Pasta e Fagioli Recipe

Pasta e Fagioli is pure Italian comfort in a bowl—hearty, rustic, and brimming with flavor in every spoonful. This beloved classic combines tender pasta, creamy cannellini beans, fresh veggies, and a savory tomato broth that will warm you up from the inside out. Whether you’re looking for a cozy weeknight dinner or a big pot to share, this recipe is the soul-soothing hug your table deserves!

Why You’ll Love This Recipe

  • Hearty & Satisfying: Loaded with beans, pasta, and veggies, Pasta e Fagioli is filling enough to satisfy even the biggest appetites.
  • Simple, Wholesome Ingredients: Everything goes into one pot—from pantry staples to fresh produce—making it easy to pull together and full of nourishing goodness.
  • Customizable & Family-Friendly: You can adjust the veggies, beans, or spice level to turn this Italian staple into your own signature bowl.
  • Make-Ahead Magic: It tastes even better the next day, so you’ll have cozy leftovers ready for lunch or a grab-and-go dinner.

Ingredients You’ll Need

Each ingredient in Pasta e Fagioli plays a starring role—layering flavor, color, and body into every spoonful. No fuss, just good ingredients coming together for a dish that’s as comforting as it is simple to make.

  • Extra-virgin olive oil: The flavor foundation—use a good one for depth and silky texture.
  • Yellow onion: Adds subtle sweetness as it slowly softens into the broth.
  • Fennel bulb or celery ribs: Either will give a savory, aromatic backbone—choose fennel for a gentle licorice note or celery for a classic taste.
  • Carrots: Bring natural sweetness and cheerful color to the pot.
  • Sea salt and freshly ground black pepper: Essential for coaxing out all the savory flavors.
  • Garlic: Gives a gentle, unmistakable aroma—grate it in for best results.
  • Tomato paste: Intensifies the tomato base and adds a lovely richness.
  • Fresh rosemary: Lends an earthy, piney aroma that infuses every bite.
  • Diced tomatoes: For a bright, tangy backbone—use canned for ease.
  • Cannellini beans: The heart of Pasta e Fagioli—creamy, tender, and protein-packed.
  • Vegetable broth: The warm, flavorful bath that ties everything together.
  • Parmesan rind (optional): This is the chef’s secret for adding rounds of savory, cheesy undertones.
  • Ditalini pasta (or similar): The perfect size for scooping up with beans, fitting right onto your spoon.
  • Kale or Swiss chard: For bursts of vibrant green with pleasant earthy notes—kale for more body, chard for tenderness.
  • Red pepper flakes: Just a pinch gives this cozy soup a gentle lift and warmth.
Note: You’ll find the complete list of ingredients, along with their exact measurements, in the printable recipe card at the bottom of this post.

Variations

One of the best things about Pasta e Fagioli is how endlessly adaptable it is—swap out ingredients, tweak the flavors, or play with texture to suit your preferences and pantry. Let this recipe be your launching point for something uniquely yours!

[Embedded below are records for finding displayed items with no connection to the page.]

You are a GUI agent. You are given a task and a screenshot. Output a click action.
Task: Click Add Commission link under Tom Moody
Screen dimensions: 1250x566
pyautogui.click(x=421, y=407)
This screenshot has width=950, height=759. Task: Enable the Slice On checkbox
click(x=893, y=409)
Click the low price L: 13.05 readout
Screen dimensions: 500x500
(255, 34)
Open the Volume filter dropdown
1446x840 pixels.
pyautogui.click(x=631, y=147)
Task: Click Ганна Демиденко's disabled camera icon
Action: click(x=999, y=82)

  • Swap the Beans: Use kidney beans or borlotti beans for a heartier or more rustic twist—both are delicious alternatives to cannellini.
  • Gluten-Free Friendly: Choose your favorite gluten-free pasta for a version everyone can enjoy, or add cooked rice for a grainy touch.
  • Extra Greens: Wilt in spinach, escarole, or even chopped zucchini if you want to double up on veggies and texture.
  • Meaty Additions: Brown diced pancetta or sausage at the start if you want a savory, smoky undertone.
  • Cheesy Finish: Stir in a handful of freshly grated Parmesan or Pecorino Romano at the end for a nuttier, more decadent broth.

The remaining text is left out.